Утро не задалось. Виктор Петрович хмуро выслушал сводку происшествий, надиктованную ему на автоответчик секретарем, вздохнул и с отвращением выглянул в панорамное окно своего загородного дома. Не радовал даже вид нового, с подогревом и крытой террасой бассейна.
Деньги, полученные от предприимчивого банкира и короля водочной империи, весьма пригодились. Однако, в свете последних событий, он с радостью вернул бы всю сумму, да еще, пожалуй, приплатил, только бы восстановить статус-кво.
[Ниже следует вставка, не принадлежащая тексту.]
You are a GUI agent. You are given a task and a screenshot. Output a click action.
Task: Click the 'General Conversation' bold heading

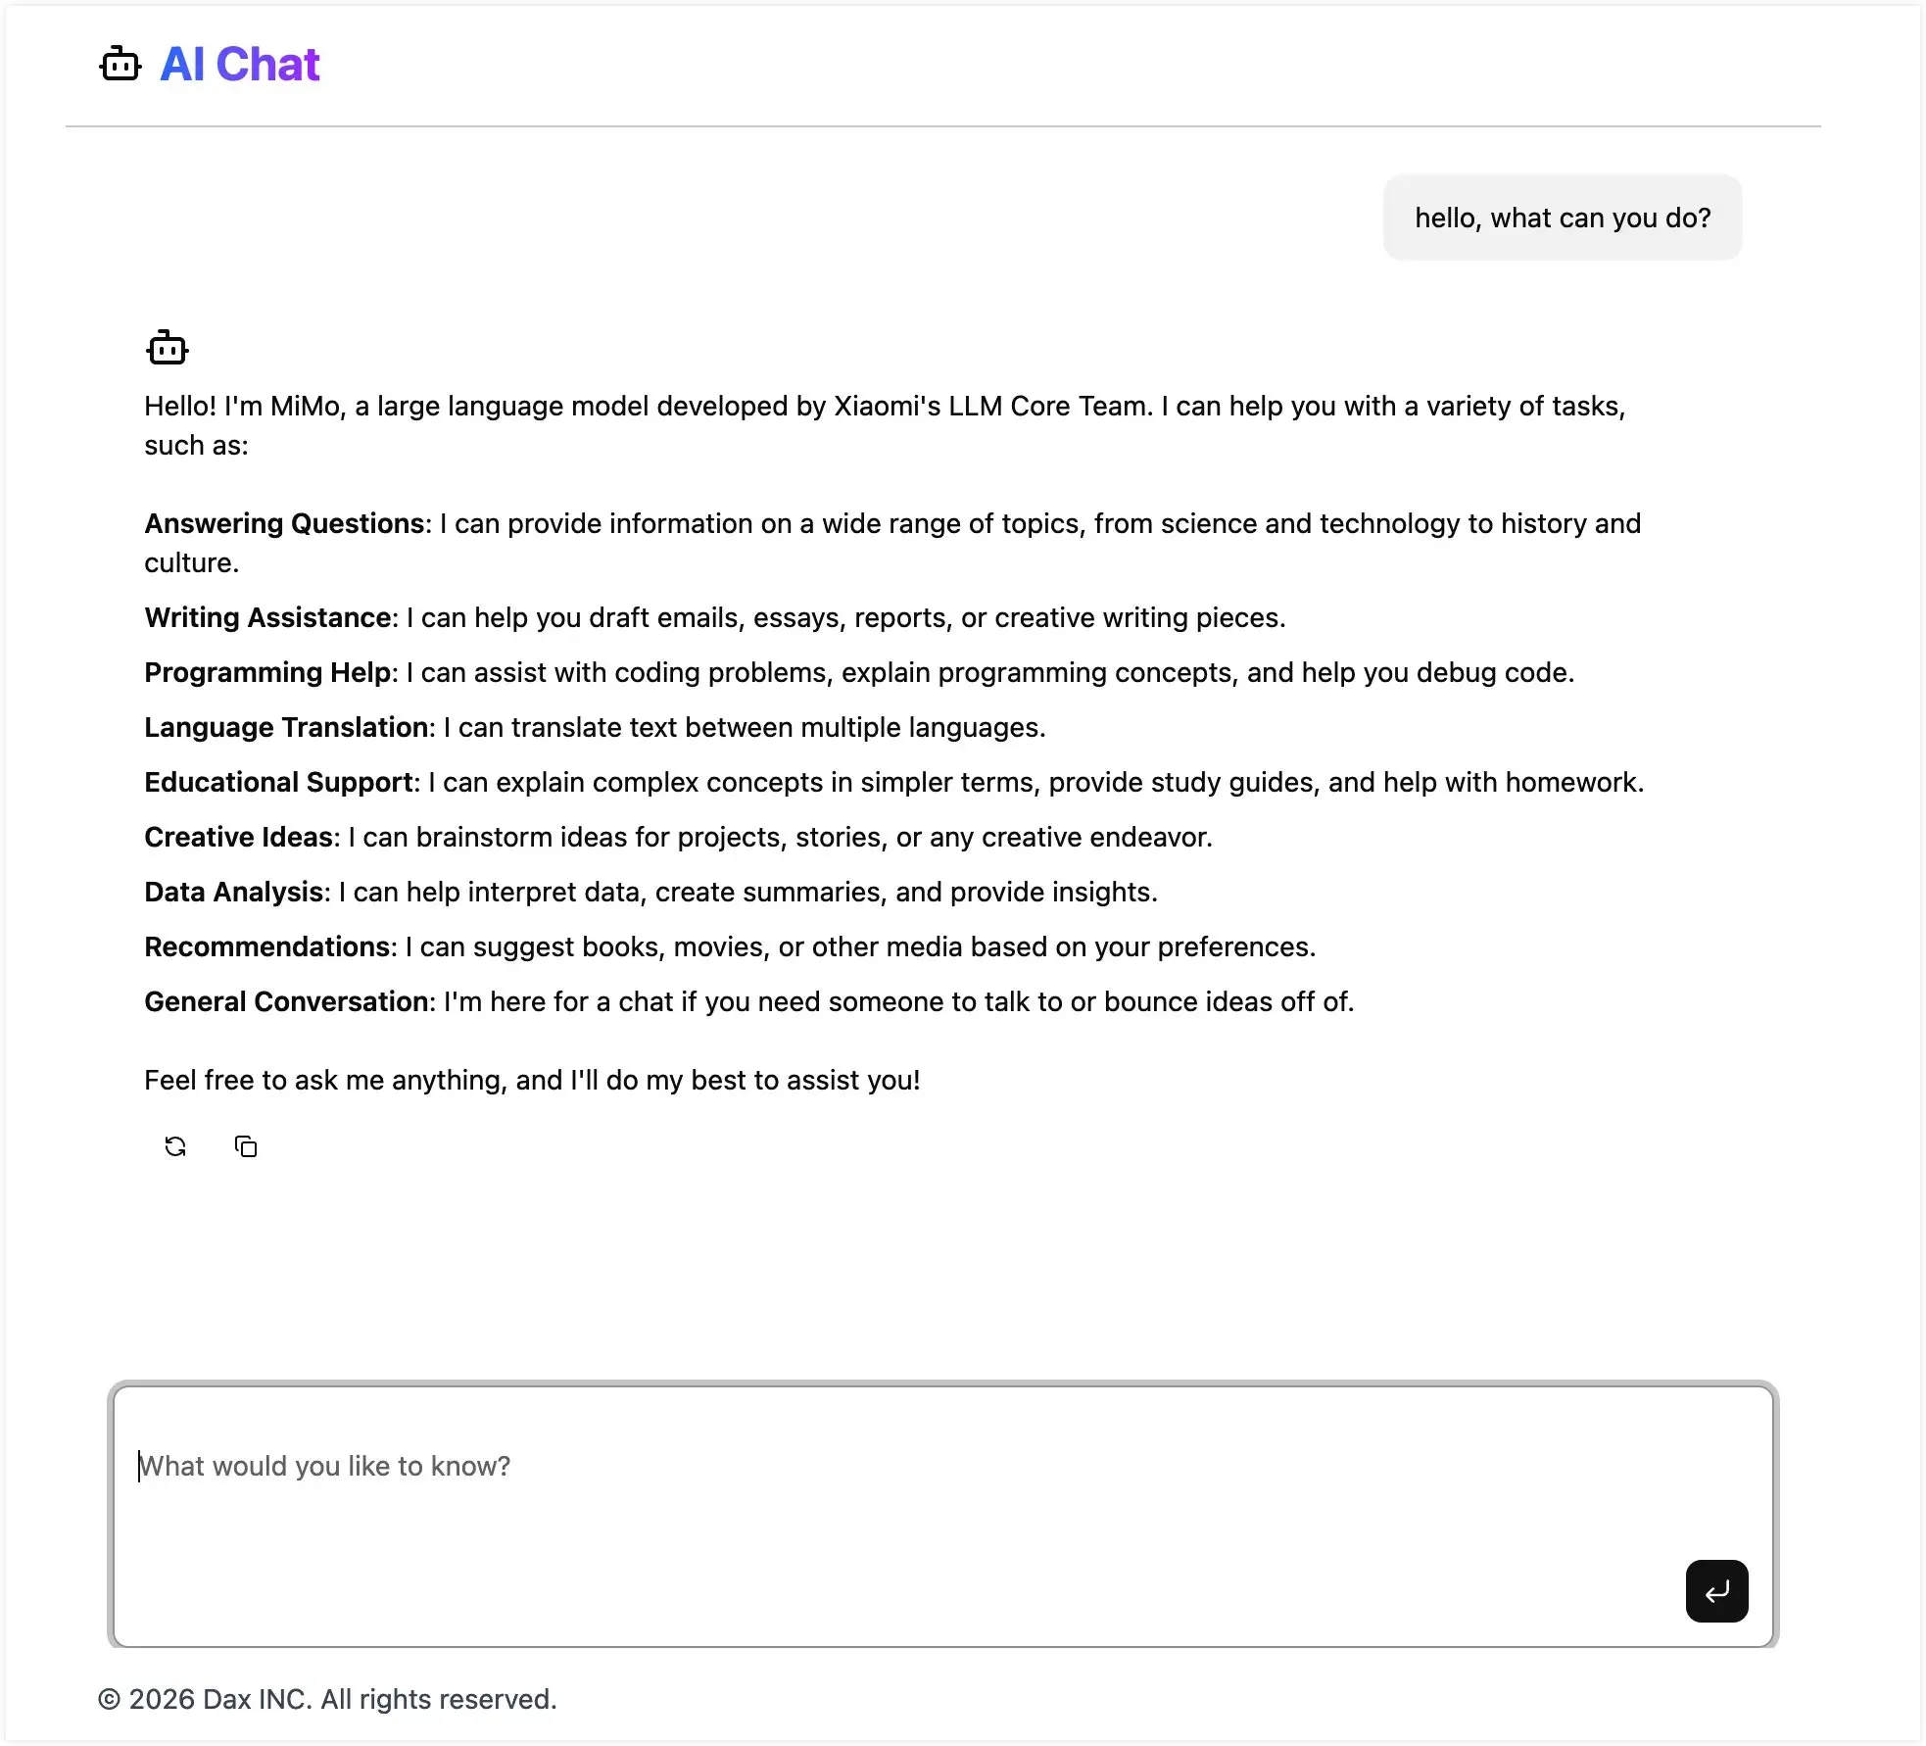point(286,1001)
Внезапно для всех гибель неприметного пенсионера вызвала в городе необычно широкий резонанс. Да что в городе, звонили и из столиц, причем, такие люди, которые при обычном стечении обстоятельств, вряд ли бы снизошли до общения с не последним человеком в служебном механизме империи.
Однако следствие ничего не дало. Водителя грузовика отыскали довольно скоро. Но, к сожалению, в неживом виде. Бедолага, видимо, осознав, что натворил, испугался. И потому не придумал ничего лучшего, как пошло застрелиться из собственного охотничьего ружья.
Но и похороны старика для губернатора стали в некотором роде откровением. Километровая процессия из машин перекрыла весь центр города. Причем, как ни странно, в одной колонне ехали тонированные «бэхи» местных авторитетов и роскошные «Мерседесы» олигархического бомонда, а среди них мелькали странные авто. Простенькие «Жигули» и «Волги», но с такими номерами, что ни один из вельможных соседей не посмел бы оттереть или подрезать этаких простаков.
Наблюдатели доложили о случившемся на поминках инциденте. Причем затеял его не кто иной, как неулыбчивый военный с генеральскими погонами, но капитанской выправкой, а поддержал хозяин местного энергетического комплекса, входящий в сотню богатейших людей планеты.
Глава местного «аквариума» нехорошо покосился на референта губернатора, выдохнул, усмиряя эмоции, и громко, отчетливо произнес: — «КамАЗы» сами по себе на хороших людей не наезжают…
Тишина повисла такая, что слышно было, как заурчало в животе у струхнувшего управленца.
Но самой главной неприятностью стало бесследное исчезновение девчонки.
Иными словами, прессинг, которому подвергся Виктор Степанович, окончательно расшатал нервную систему. Он крепко подсел на коньяк, и ежедневно дергал руководство прокуратуры, прямым текстом намекая на свое недовольство отсутствием стараний в розыске беглянки.